Exercise objective
Extract the lines of the material starting at the line containing "Image resolution: width=1248" and ending at the line containing "tap(434, 563)", including both, and reproduce them verbatim.

Rows showing where targets appear
[Start]

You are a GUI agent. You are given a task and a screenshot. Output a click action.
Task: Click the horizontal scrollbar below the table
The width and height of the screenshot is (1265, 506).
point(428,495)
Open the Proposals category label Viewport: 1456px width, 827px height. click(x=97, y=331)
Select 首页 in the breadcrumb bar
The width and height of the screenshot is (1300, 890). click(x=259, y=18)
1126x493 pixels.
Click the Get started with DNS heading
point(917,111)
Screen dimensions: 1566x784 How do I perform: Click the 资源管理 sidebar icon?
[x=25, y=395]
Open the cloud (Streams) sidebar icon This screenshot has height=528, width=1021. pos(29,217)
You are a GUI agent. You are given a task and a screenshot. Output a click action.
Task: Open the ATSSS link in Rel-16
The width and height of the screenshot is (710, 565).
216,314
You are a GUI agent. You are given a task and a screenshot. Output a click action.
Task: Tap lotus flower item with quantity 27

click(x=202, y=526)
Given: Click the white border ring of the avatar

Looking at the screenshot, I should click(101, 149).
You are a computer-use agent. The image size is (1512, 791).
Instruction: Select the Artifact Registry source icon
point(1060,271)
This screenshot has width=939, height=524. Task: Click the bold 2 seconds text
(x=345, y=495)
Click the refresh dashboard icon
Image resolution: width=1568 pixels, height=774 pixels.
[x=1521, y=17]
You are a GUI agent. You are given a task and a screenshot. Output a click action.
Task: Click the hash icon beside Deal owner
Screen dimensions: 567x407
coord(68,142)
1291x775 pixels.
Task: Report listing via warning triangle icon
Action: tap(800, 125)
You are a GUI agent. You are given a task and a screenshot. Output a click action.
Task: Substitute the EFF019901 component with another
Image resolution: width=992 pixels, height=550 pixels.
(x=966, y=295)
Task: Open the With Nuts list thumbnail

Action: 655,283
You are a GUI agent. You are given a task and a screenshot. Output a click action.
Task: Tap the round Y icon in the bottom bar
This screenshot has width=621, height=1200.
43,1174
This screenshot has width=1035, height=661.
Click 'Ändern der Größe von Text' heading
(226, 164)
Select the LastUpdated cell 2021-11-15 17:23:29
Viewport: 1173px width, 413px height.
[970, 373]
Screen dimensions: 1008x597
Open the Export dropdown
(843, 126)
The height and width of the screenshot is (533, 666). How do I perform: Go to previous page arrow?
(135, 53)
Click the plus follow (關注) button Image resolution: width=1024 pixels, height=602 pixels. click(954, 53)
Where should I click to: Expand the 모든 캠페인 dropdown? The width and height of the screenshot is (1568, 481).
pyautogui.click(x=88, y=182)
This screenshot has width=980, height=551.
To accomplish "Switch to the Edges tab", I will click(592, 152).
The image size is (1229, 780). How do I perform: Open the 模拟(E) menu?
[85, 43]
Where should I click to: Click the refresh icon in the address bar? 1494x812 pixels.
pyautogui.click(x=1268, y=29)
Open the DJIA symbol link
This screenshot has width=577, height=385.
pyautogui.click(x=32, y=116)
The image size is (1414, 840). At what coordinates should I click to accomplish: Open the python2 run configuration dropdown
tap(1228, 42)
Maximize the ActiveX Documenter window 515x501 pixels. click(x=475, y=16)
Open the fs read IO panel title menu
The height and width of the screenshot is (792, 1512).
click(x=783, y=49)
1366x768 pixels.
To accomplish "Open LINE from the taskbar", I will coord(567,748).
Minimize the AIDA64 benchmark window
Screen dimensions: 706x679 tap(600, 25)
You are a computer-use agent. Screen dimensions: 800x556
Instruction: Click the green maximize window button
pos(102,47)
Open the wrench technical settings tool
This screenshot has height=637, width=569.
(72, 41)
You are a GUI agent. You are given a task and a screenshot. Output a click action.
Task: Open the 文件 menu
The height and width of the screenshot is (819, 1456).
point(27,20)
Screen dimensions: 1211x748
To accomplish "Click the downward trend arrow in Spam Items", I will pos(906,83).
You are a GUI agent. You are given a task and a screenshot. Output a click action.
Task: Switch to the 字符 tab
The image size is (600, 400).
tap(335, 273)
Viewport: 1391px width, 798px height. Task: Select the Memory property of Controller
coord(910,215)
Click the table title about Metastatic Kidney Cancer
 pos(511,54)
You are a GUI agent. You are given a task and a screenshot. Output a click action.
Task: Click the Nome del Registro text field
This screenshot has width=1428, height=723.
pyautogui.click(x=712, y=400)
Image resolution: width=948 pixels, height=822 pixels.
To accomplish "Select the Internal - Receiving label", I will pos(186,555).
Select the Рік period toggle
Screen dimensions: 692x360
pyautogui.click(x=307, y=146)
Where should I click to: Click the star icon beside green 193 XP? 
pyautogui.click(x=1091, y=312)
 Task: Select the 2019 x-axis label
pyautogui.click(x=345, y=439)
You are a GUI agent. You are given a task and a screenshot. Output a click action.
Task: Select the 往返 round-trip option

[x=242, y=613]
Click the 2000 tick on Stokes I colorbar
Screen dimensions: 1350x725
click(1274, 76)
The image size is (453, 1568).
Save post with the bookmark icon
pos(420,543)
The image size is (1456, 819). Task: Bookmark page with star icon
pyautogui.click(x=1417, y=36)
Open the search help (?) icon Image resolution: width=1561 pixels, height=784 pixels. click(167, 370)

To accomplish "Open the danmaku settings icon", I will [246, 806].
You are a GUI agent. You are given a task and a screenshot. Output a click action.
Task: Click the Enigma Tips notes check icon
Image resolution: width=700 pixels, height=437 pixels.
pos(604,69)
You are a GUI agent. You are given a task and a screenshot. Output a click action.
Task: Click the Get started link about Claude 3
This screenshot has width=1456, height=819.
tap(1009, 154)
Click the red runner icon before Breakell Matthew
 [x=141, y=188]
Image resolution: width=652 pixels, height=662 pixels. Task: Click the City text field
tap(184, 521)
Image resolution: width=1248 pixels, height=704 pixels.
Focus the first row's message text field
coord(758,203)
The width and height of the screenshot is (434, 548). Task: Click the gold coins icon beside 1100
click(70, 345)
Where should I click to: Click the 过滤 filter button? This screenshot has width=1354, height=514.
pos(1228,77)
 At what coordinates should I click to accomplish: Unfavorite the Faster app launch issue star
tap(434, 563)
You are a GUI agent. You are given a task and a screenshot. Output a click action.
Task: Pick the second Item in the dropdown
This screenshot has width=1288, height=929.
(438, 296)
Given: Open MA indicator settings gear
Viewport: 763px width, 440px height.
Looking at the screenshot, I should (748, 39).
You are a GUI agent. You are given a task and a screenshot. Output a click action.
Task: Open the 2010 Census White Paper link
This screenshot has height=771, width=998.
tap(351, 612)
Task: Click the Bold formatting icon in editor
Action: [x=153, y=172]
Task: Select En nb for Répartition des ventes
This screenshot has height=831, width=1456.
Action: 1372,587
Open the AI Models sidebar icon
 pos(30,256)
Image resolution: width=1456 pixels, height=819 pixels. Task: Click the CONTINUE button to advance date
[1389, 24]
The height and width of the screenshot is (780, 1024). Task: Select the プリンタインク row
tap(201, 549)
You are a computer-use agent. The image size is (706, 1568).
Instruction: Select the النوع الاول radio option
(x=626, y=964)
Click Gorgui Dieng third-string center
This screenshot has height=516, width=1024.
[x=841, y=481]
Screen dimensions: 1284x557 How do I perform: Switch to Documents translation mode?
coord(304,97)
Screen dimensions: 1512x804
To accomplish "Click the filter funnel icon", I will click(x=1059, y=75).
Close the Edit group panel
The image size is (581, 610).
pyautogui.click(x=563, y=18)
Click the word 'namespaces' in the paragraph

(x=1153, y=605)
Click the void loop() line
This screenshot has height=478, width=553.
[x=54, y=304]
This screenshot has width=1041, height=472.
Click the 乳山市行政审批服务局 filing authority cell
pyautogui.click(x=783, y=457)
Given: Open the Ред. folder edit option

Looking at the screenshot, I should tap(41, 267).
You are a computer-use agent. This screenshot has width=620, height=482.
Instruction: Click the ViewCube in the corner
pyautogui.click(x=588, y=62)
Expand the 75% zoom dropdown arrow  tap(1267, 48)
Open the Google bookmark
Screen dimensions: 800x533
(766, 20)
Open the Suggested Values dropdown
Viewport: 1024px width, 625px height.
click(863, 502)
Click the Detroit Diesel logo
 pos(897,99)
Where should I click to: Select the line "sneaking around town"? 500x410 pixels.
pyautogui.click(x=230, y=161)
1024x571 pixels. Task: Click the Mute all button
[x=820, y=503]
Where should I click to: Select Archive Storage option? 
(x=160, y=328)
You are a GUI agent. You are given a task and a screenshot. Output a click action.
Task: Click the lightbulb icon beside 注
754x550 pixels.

[End]

Finished exercise
Image resolution: width=1248 pixels, height=704 pixels.
Focus the first row's message text field
coord(758,203)
The width and height of the screenshot is (434, 548). Task: Click the gold coins icon beside 1100
click(70, 345)
Where should I click to: Click the 过滤 filter button? This screenshot has width=1354, height=514.
pos(1228,77)
 At what coordinates should I click to accomplish: Unfavorite the Faster app launch issue star
tap(434, 563)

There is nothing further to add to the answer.